中学生ぐらいからパソコンを使うようになって、頻繁にインターネットを見るようになった。そこでよく目にした言葉は「絵の道で食べるのは厳しい」「美大 終わり」そんな言葉ばかりだった。
そんなことやってみないとわからないじゃないか、と思う一方で、だれが書いたかもわからない言葉にたくさん影響を受けていたのも事実だった。
結局私は当時、好きなことで将来を進む勇気がなくて、普通科の大学に進学した。
そして今。私は就職活動をしている。就活しなくても生きていける世の中で、私は漠然とした将来の不安から就活をすることを選んだ。
特にこれがやりたい!というものがなかったのもあるけど。

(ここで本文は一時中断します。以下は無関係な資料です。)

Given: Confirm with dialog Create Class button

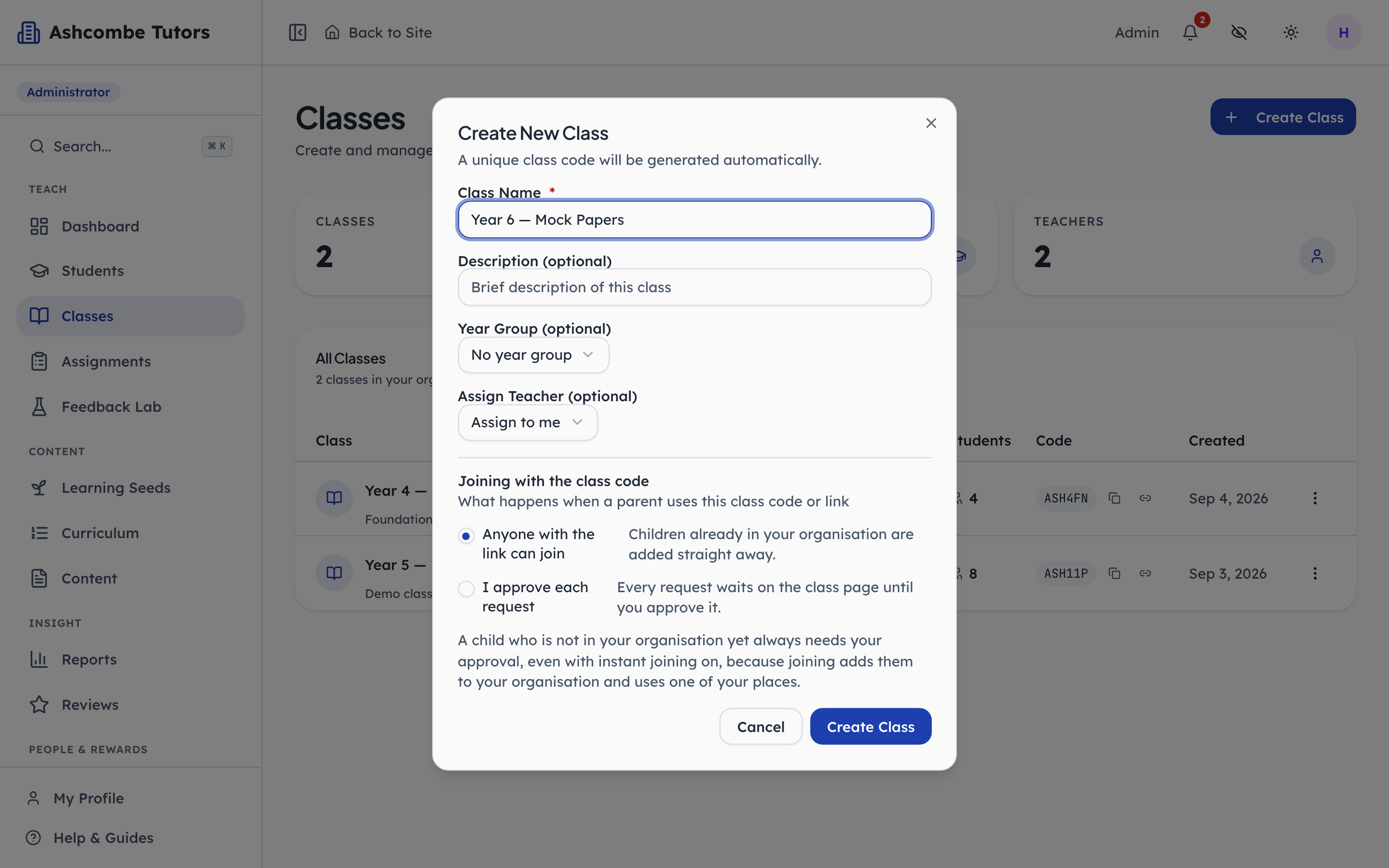Looking at the screenshot, I should coord(870,726).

とにかく私は、フツーに大学を卒業して、フツーに就職するという道を選んだのだ。
そんな中、私の周りで自分の夢を追いかけている友人が2人いた。
1人は私と同じ4年生大学に通う子。高校1年生から仲が良くて、もう5年以上の付き合いになる。
彼女は就活が嫌すぎて商業BLの世界で食べていくと決めてからは、コミケ時に得た人脈を生かして今連載に向けて頑張っている。
最近漫画がバズり、知名度も増え、夏から連載開始の話が進んでいるそう。彼女は今日、去年黒染めした髪の毛を青に染めるらしい。
もう1人も普通の大学生だった子で、同い年の服が好きな男の子。彼は高校年生の頃から服に興味を持ち始め、アパレルショップの店員といっても差し支えないほどに知識が豊富だった。そんな彼は来月、服に興味を持ってからずっと通っている店の面接を受けるらしい。
ふたりを見ていると、すごく眩しい気持ちになった。だって普通に考えて、漫画家もアパレルの店員も、一般的にお金がどうとか恵まれているわけではないと思うのだ。漫画家は不安定だし、アパレルは休みも少ない。それでも彼ら彼女らは、自分のやりたいことに正直になって、しかもその道に進むためにちゃんと努力もしている。
”普通”に縛られて、自分のやりたいことがわからなくなっていた私にとって、二人はめちゃくちゃかっこよかった。
就活をしていると、いや、していなくても、「一般的なこと」と「本当の自分の気持ち」の区別がつかなくなってしまう。
”普通”から外れるのが怖くなるのだ。
確かに「やりたいこと」をするのには勇気がいる。やりたいことを探すのも大変だ。しかし、私は本当はどう生きたいのか。何をしたいのか。そこから目を背けずに向き合って、そこで出てきた本音こそが、本当の「やりたいこと」なのだろう。
先月、就活を始めた時からずっと行きたかった企業に落ちた。それから一か月後ぐらいに、私はある夢を見た。
その夢の中では、私以外にもその会社に落ちた人がたくさんいて。夢の中の私もやっぱり、落ちていた。
だけど、夢の中の私はなぜかケラケラと笑っていた。
そして起きた時に思ったのだ。
別に高い車に乗れなくてもいい。大きな家に住めなくてもいい。リッチな生活ができなくても構わない。
それでも、自分の好きなことをして、生産性とかそういうことを気にせずに生きたい。自分がずっと好きな、アニメとか映画とか服とか、そういうサブカルチャーへの愛を捨てたくない。
そして死ぬときに、案外私の人生って悪くなかったなって思って死にたい。
今までずっと安全圏で生きてきた私。だけどこれからは、自分のやりたいことにまっすぐ飛びついていけるようになりたい。
いつか死ぬときに、「私の人生、結構良かったかも」って思えるように。